▸ **Page excerpt**:
◆ ◆ ◆ ◆
BWANIKA JOSEPH: The Mathematical Impossibility of Clearing more than 167,000 Uganda’s Court Cases Backlog
More than 167,000 court cases remain unresolved across Uganda, with over 46,000 strictly classified as chronic backlog. This statistic from the Judiciary’s National Court Case Census exposes a severe human rights crisis and a major economic bottleneck.
Thousands of innocent Ugandans languish on remand in overcrowded prisons, while vital land and commercial assets remain locked away from productive use.
Former Chief Justice Alfonse Owiny-Dollo and the Judiciary have taken structural steps to address this mess while still in office. The system now separates cases into highly specialized divisions.
We have the Land Division handling historical property rows, and the Commercial Court aggressively fast-tracking disputes between banks and clients. Criminal, Family, and Anti-Corruption divisions also operate independently. Recently, Chief Magistrates’ courts were empowered to handle cases worth up to Shs 200 million to offload the High Court burden.
Yet, division alone is not a magic bullet. Specialised courts simply group the backlog into specific baskets. The Land Division remains choked with over 33,000 cases, freezing generational wealth.
The Commercial Division sits on over Shs1.7 trillion in locked-up dispute value. Meanwhile, the criminal justice system is treating pre-trial detention as a form of premature punishment. Suspects routinely spend years waiting for trials that may never yield a conviction
To clear this massive inventory, Uganda must move towards automated accountability and data driven systems. The Judiciary must look beyond legal text and borrow functional frameworks from logistics, finance and academia.
First, the system requires an automated inventory backtracking data tool. Similar to academic degree-audit systems used by major institutions to track student progression, this system would trace a legal file against statutory timelines.
◆ ◆ ◆ ◆
▸ **Data shown**:
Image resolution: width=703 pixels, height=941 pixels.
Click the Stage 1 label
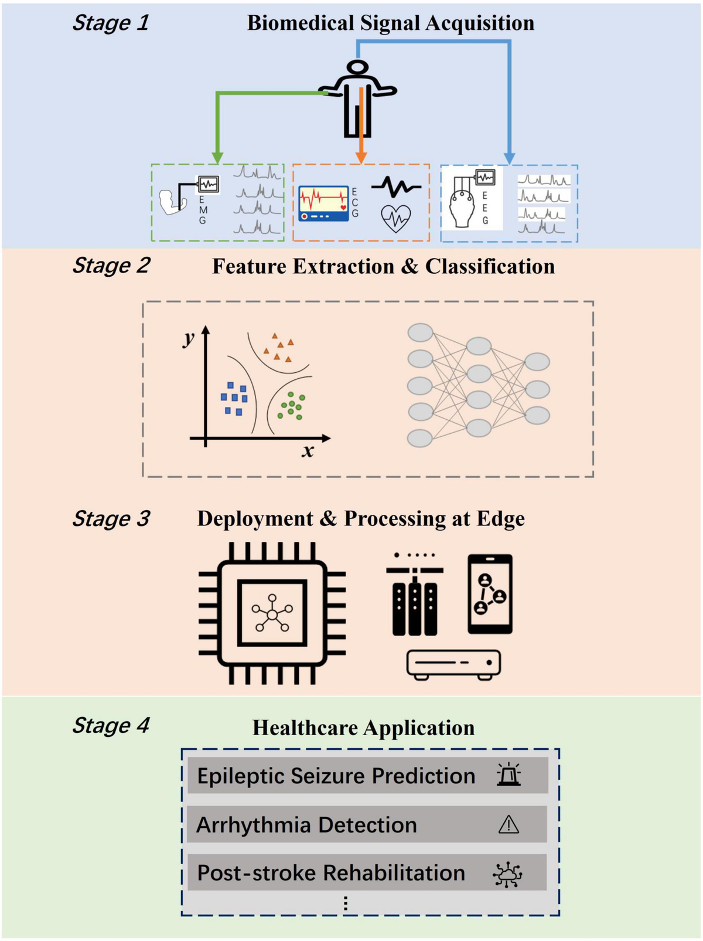(x=110, y=23)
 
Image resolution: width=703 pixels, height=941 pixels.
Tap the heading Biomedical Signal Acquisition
(x=390, y=23)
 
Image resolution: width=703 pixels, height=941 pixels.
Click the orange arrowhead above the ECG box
(x=361, y=157)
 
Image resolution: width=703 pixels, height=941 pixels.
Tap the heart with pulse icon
(x=396, y=219)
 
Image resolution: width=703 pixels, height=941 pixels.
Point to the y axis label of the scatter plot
(x=189, y=338)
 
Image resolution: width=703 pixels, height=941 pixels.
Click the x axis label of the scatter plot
(x=308, y=451)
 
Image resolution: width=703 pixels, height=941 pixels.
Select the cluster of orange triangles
(x=279, y=347)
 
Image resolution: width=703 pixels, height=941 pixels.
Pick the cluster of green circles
(x=291, y=405)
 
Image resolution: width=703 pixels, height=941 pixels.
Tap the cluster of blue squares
(x=234, y=399)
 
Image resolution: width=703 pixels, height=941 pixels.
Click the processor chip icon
(x=272, y=613)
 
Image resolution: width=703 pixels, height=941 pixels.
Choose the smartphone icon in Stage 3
(x=490, y=594)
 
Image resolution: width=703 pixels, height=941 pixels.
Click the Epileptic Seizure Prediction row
(x=367, y=776)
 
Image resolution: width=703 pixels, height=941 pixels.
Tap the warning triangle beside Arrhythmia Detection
(x=509, y=825)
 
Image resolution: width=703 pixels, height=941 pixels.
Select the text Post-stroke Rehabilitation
(x=331, y=873)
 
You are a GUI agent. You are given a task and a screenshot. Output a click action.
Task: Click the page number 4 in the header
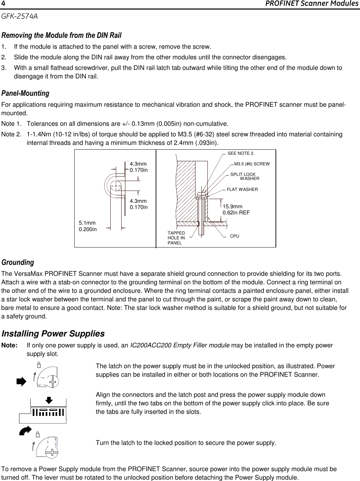[x=3, y=4]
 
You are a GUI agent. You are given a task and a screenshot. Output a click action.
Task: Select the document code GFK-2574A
[x=19, y=16]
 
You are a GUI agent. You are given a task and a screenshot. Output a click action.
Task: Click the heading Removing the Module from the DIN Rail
[x=61, y=35]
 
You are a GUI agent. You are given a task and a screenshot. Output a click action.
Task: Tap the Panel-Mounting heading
[x=26, y=93]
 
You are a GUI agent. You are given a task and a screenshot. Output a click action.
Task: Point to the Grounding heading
[x=18, y=262]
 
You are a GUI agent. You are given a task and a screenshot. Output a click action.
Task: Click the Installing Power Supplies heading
[x=53, y=333]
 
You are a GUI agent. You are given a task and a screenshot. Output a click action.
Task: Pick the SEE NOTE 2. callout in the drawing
[x=241, y=153]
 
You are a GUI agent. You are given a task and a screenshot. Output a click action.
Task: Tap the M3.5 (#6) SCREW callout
[x=252, y=164]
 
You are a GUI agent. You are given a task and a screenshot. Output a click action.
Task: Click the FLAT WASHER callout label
[x=242, y=189]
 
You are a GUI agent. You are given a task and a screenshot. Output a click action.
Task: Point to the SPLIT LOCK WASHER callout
[x=245, y=177]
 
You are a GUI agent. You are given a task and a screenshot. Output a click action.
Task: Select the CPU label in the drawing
[x=235, y=236]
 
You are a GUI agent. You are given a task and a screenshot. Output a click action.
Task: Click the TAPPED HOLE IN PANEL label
[x=176, y=238]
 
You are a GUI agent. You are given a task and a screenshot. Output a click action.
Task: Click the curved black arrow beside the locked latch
[x=26, y=431]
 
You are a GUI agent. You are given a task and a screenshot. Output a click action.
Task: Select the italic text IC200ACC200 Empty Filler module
[x=180, y=345]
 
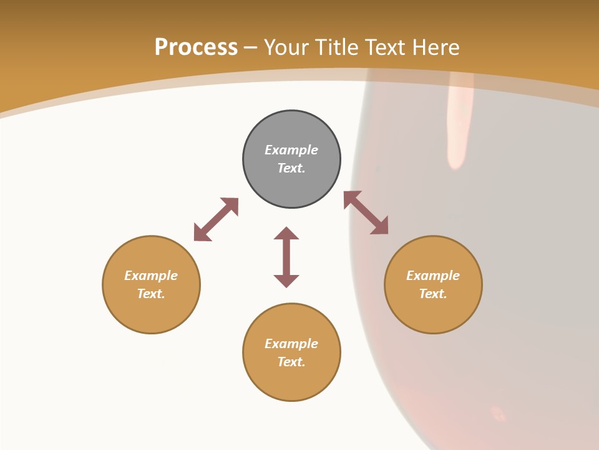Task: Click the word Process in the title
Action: coord(196,48)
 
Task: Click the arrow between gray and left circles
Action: coord(216,219)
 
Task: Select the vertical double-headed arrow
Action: coord(286,257)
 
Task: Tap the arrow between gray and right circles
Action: coord(366,212)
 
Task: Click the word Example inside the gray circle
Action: coord(291,150)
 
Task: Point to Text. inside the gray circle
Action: coord(291,168)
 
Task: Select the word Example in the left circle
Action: coord(151,276)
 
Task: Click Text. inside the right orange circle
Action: coord(433,294)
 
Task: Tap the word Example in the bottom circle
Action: coord(291,344)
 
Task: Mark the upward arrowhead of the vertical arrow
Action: coord(286,233)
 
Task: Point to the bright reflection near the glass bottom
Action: coord(498,413)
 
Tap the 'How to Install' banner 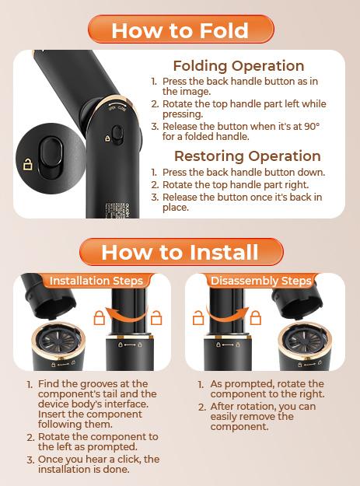[181, 252]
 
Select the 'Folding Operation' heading [239, 66]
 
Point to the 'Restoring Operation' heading [247, 156]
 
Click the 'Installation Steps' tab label [96, 281]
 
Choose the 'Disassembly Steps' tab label [260, 281]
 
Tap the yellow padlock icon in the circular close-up [28, 164]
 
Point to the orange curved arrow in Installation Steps [127, 316]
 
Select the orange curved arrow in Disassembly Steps [227, 316]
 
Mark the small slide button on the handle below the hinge [117, 135]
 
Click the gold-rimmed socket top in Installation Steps [59, 340]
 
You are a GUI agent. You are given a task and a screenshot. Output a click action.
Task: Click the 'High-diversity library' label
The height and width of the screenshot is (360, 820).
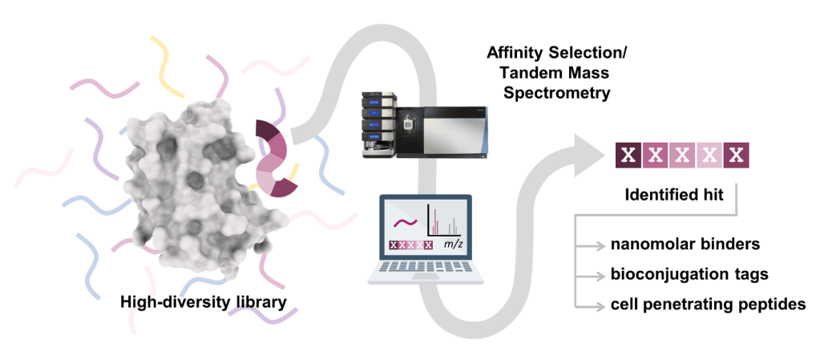click(x=203, y=302)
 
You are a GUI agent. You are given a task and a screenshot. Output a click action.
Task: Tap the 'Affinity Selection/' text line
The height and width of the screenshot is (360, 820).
click(x=557, y=54)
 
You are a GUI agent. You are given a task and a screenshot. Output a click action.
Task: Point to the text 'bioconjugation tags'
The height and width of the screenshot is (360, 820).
click(x=688, y=274)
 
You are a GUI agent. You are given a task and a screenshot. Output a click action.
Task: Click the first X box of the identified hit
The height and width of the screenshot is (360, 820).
click(x=629, y=155)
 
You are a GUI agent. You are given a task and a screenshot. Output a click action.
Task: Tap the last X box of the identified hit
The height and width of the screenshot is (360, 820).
click(x=735, y=155)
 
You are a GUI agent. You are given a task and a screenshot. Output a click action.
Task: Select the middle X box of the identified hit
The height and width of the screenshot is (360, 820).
click(x=682, y=155)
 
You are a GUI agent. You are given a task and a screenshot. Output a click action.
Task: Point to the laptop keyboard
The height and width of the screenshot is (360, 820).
click(x=426, y=267)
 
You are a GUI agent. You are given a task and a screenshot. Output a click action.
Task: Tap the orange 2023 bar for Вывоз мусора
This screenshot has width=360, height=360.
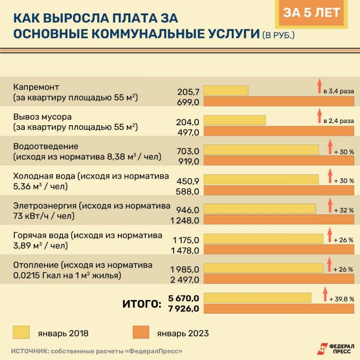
◆ ◆ ◆ ◆
▸ **Task instructions**: Continue the opinion piece on Uganda's court case backlog from its last sentence. The rows are not needed here.

▸ **Result of this task**:
If a land dispute or a remand file stalls at a specific milestone such as waiting for a hearing date for more than 30 days, the tracking tool would trigger automated red flags. The oldest cases would be automatically pushed to the top of a judge’s roster, preventing files from being buried at the bottom of physical or digital cabinets.
Second, the Judiciary must adopt a structured digital technological system like IFS used by Uganda airline, Airtel Uganda, TotalEnergies Uganda, Joint Medical Store (JMS), Sanken Overseas Uganda which partner with iNENSA and INNOVIOR Africa or clearing pipeline modeled after the Uganda Revenue Authority (URA).
The URA utilizes systems like ASYCUDA to move complex cargo through strict, predictable digital channels. Legal files must follow a similar triage. Simple commercial debt claims or standard boundary rows should automatically enter a fast-track “Green Channel” driven by mandatory mediation.
Conversely, complex matters would route through rigorous compliance checks before wasting valuable court time. Standardized digital filing templates would completely eliminate poorly drafted paperwork, which remains a primary source of deliberate court delays.
Finally, public digital monitoring dashboards must be introduced to foster institutional transparency. The roll-out of the Electronic Court Case Management Information System (ECCMIS) is a commendable foundation.
However, true public dashboards must go further. Citizens should have online access to anonymized, real-time case progression data, exposing exactly which judicial circuits or officers are creating bottlenecks.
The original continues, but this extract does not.